Transactional Analysis (TA) has a theory of ‘script’. The theory suggests that we develop our very own script (an internal set of instructions that set the scene of who we are in context of the world and relationships, who everyone else is in relation to us and others, and how the world works); our script is developed early in our lives and is reinforced or up-dated in our teens and adulthood. So, whilst we are young, we are dependent on the adults in our lives, we use fantasy based problem solving skills to work out our problems, and may often, come to the wrong conclusions through not having the capacity to communicate what is happening for us.
Let me use an example: if we imagine a 7 year old girl who is about to start a new school; she may be really nervous and her past experience has suggested that people aren't very nice, that teachers shout and children are mean. Her Mum and Dad are currently trying to process a family bereavement and whilst they want the best for their daughter, they’re struggling to connect emotionally; to anyone. This experience could leave the 7 year old girl feeling overwhelmed and isolated, she may internalise her fear and experience somatic symptoms like tummy ache or feeling sick. When she gets sent to school with these symptoms, using fantasy thinking, she may conclude that no-one loves her, that she’s not important and life is hard. As a way to get her needs met through this, she may show destructive behaviours which in turn make her parents worried and they begin trying to communicate with her; and here the pattern starts. The 7 year old girl could conclude (subconsciously) “to get my needs met I must be naughty/ill or take risks”.
When we enter adult relationships, we often seek people whose script fits our own, read here for more information on how. If two people are in a relationship and one or both feel as though they are being mistreated i.e. not considered, not included in plans for the future, feeling like a low priority, this could be history repeating itself.

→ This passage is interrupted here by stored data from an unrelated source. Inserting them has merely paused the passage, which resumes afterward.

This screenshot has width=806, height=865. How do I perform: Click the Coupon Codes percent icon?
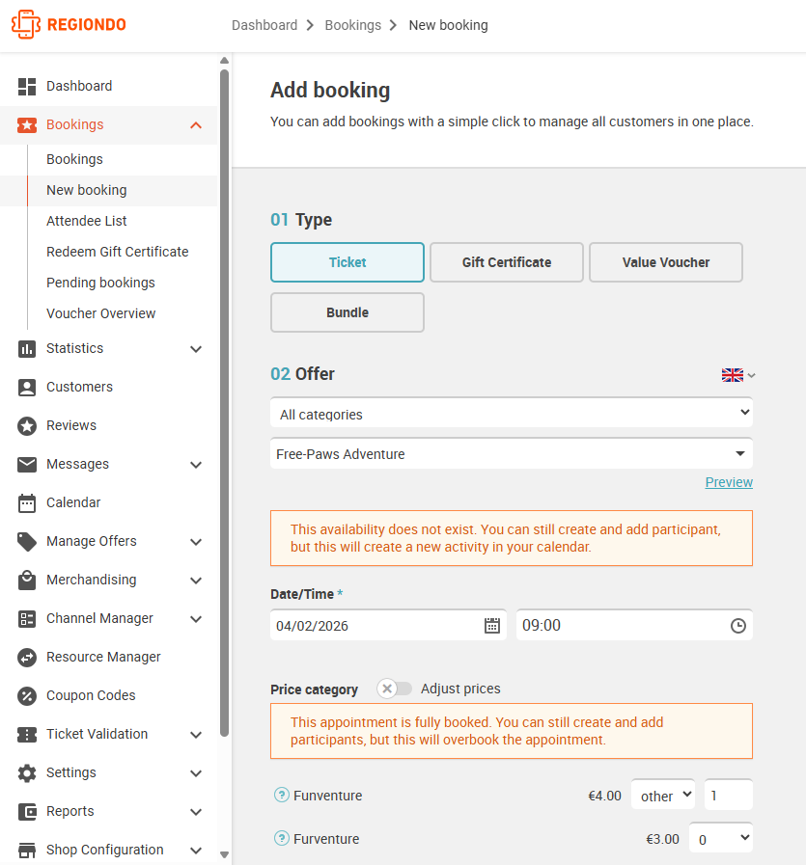coord(26,695)
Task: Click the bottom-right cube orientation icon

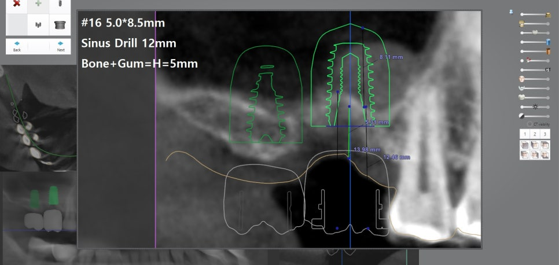Action: coord(545,154)
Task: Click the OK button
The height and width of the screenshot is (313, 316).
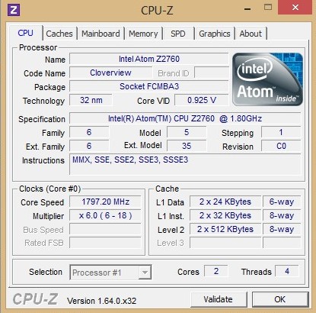Action: 280,299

If we have healthy, negative, avoidant or insecure attachments with our care-givers, our adult relationships stand a chance of being the same. This is why I do not always agree that the person who is not meeting the needs of another, is incapable of loving. When I hear clients speak of their relationships, I can see how their partner may love them but what I see more, is that their partner is not able to love them how they need and want to be loved. One person’s script has a set of criteria of what is needed to be fulfilled; the other person’s script may be filled with criteria of how to avoid intimacy and although they love each other, they may be unable to change these patterns without outside help from a counsellor or therapist.
That’s my view on love; I don’t think it’s black and white but rather a continuum with lots of grey. I wrote this blog in an attempt to share the responsibility of a relationship being given the best chance of surviving.
If you take the time to work out what needs you have in a relationship, how you get them met and whether these are positive or negative strategies, you can then look if your partner has the capacity to meet your needs; can you communicate openly? It might be that one or both of you could benefit from some counselling or therapy with the aim of gaining more self-awareness to equip you in the rest of your adult relationships.